The link between processed meat, red meat, and bowel cancer
One of the most commonly cited health risks when eating processed, and red meat is the possibility of bowel cancer. World Cancer Research Fund has demonstrated in a meta-analysis of studies that for every 100 grams of red meat you eat, you increase your bowel cancer risk by 17%. They claim there is seemingly no safe level of processed meats. For every 50 grams of processed meat you consume, you increase your chance of bowel cancers by 18%.
Cancer Research supports the findings of the World Cancer Fund. They state that 21% of bowel cancers and 3% of all other cancers are a consequence of eating red or processed meat. This means that processed meat is as likely to cause cancer as plutonium, arsenic, asbestos and tobacco.
What healthier choices should we make?
Human beings are a funny species.

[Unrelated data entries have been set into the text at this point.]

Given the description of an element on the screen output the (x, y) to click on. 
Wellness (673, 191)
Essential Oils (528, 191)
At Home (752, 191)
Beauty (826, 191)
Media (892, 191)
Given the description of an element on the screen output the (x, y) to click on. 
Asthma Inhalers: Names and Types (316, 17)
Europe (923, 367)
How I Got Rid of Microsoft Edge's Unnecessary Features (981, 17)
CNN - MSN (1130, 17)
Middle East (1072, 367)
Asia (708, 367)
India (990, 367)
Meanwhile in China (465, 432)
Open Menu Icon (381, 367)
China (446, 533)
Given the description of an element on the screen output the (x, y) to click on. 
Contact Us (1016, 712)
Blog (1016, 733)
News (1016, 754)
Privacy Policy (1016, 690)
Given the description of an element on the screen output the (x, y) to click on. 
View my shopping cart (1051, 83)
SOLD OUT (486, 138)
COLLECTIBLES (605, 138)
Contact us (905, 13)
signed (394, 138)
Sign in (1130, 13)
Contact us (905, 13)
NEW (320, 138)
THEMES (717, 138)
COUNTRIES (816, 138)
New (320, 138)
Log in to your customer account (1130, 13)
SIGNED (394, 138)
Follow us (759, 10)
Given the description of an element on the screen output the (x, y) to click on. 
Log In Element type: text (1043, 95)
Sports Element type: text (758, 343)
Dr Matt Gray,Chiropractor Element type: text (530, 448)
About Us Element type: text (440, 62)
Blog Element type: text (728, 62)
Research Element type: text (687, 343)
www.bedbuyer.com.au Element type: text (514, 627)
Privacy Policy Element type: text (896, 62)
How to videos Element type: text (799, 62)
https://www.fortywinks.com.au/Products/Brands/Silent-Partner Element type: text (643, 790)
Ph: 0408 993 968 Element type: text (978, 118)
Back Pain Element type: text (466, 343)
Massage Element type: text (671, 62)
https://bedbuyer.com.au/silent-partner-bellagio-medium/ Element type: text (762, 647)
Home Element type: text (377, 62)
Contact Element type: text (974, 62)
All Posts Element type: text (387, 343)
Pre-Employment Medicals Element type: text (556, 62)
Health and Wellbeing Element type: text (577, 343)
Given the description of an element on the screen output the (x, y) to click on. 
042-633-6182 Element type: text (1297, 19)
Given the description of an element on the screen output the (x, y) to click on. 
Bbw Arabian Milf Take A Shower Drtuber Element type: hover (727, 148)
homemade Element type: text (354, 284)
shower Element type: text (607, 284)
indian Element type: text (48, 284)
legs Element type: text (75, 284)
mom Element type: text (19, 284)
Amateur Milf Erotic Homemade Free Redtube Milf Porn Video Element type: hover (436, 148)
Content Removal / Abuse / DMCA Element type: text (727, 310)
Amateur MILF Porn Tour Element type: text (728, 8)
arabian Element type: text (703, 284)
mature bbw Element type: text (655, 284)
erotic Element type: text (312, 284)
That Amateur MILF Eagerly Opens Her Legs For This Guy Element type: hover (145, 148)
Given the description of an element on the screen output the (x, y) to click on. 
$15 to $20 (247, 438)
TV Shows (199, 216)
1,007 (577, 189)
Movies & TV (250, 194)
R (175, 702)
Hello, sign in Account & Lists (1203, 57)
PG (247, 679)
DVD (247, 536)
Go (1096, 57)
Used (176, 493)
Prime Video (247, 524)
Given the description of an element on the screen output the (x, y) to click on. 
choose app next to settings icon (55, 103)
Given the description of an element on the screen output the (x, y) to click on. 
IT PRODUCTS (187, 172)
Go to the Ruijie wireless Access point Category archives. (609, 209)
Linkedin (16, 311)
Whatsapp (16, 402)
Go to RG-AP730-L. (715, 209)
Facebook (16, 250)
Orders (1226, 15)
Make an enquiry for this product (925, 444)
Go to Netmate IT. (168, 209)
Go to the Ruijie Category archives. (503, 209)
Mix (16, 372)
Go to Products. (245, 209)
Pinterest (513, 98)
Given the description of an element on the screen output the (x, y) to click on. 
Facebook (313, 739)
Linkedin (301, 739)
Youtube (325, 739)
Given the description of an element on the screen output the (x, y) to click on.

We deeply resent being told what we cannot eat. So, as well as warn you of the harmful chemicals in processed meats, it will also be more effective if we suggest healthier options. You can easily replace meat with soy-based products. If you are concerned about protein in your diet, try eating fatty fish, nuts and seeds instead. Gently cooking chicken is a healthier option than grilling bacon.
However, a sensible message is to cut back and eat such processed meats sparingly. Remember, your chances of cancer are proportional to the number of such meats you eat. Therefore, you can lower your risk by reducing your portion.